Sabatini classificou o governo petista como um desastre e manifestou revolta com um pedido de clemência, assinado por Dilma Rousseff, para o governo da Indonésia libertar um cidadão brasileiro condenado à morte por tráfico de drogas no país.

Foi o suficiente para ele concluir que Lula, Dilma e o PT tinham solidariedade apenas com traficantes, nunca com policiais. Sabatini sugeriu que o governo faria melhor se, em vez de "dar dinheiro para a UNE e a Lei Rouanet", comprasse inseticida para proteger as crianças brasileiras do mosquito da dengue.

Casa de José Sabatini, numa rua tranquila de Artur Nogueira - Matheus Pichonelli/UOL - Matheus Pichonelli/UOL
Casa de José Sabatini, numa rua tranquila de Artur Nogueira
Imagem: Matheus Pichonelli/UOL

Fã de Pepe Mujica

Sobre Bolsonaro, ele disse admirar o trabalho do atual presidente e o comparou a Pepe Mujica — ex-presidente uruguaio considerado uma referência da esquerda na América Latina —, de quem se disse um fã em razão de sua honestidade.

O empresário deixou claro também que tinha planos para entrar na política, de preferência pelo PTB de Roberto Jefferson. O vídeo, segundo ele, era uma "carruagem" em direção à vida pública que passou por sua casa e na qual deveria embarcar.

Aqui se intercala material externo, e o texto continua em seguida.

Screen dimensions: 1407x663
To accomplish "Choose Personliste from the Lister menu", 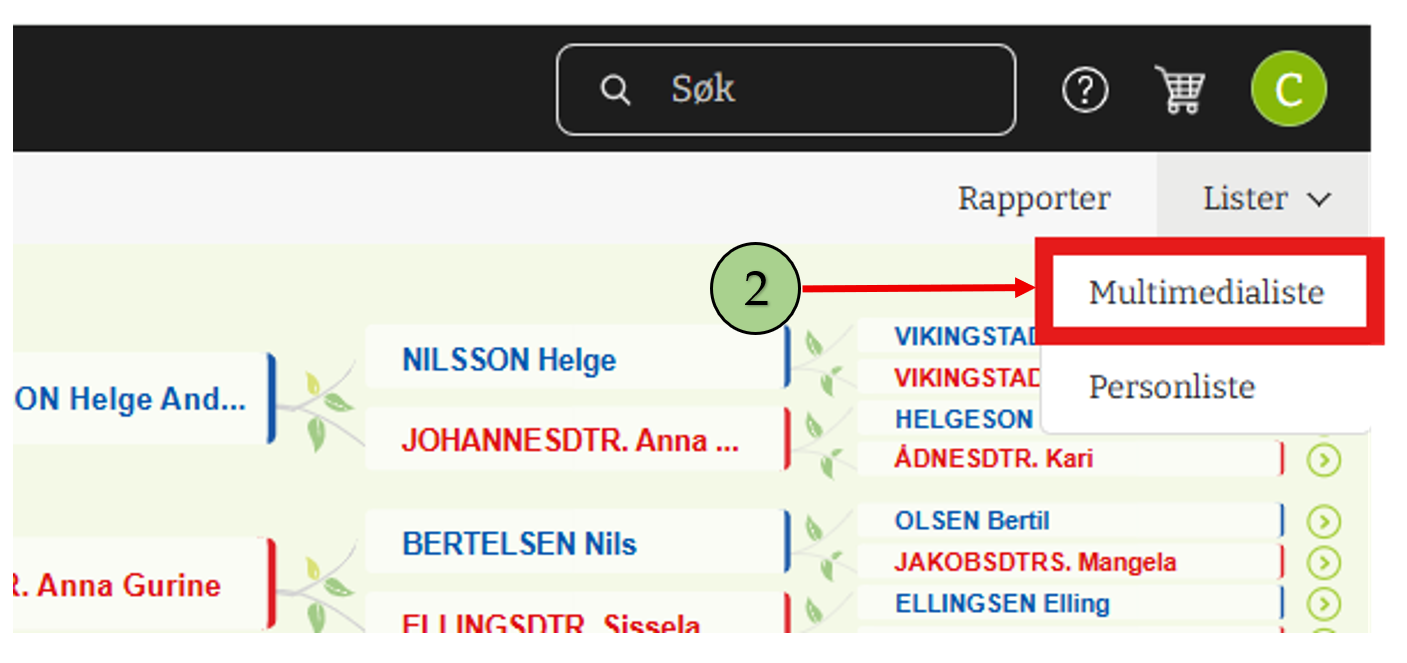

Não foi bem o que aconteceu.

Um amigo de velha data diz que não se pode dissociar o extremismo de Sabatini a sua trajetória pessoal. "Ele era um visionário. Trabalhou anos com motores hidráulicos, a princípio como empregado, e criou uma peça nova, que patenteou, levou para sua própria empresa e passou a vender pelo Brasil inteiro. Ele é realmente bom nisso. Mas, quanto mais poder e dinheiro a pessoa tem, pior ela fica", lamenta.

O mesmo amigo observa uma relação de base psicológica entre a devoção a Bolsonaro e o histórico familiar de Sabatini, marcado por desavenças e agressões. Era como se o empresário buscasse em um líder político que tanto fala em restaurar a ordem e a defesa das famílias uma forma de dar sentido, ganhar respeito e compensar as frustrações deixadas pelas brigas particulares.

A reportagem entrou em contato com Sabatini por meio de seu advogado. O defensor, porém, disse que não iria fazer nenhum comentário.

Procurada, a seção paulista da Ordem dos Advogados do Brasil informou, em nota, que não admite nenhum tipo de violência, sobretudo contra a advocacia, e está à disposição para que as garantias das prerrogativas dos profissionais sejam preservadas e as eventuais condutas criminosas, apuradas.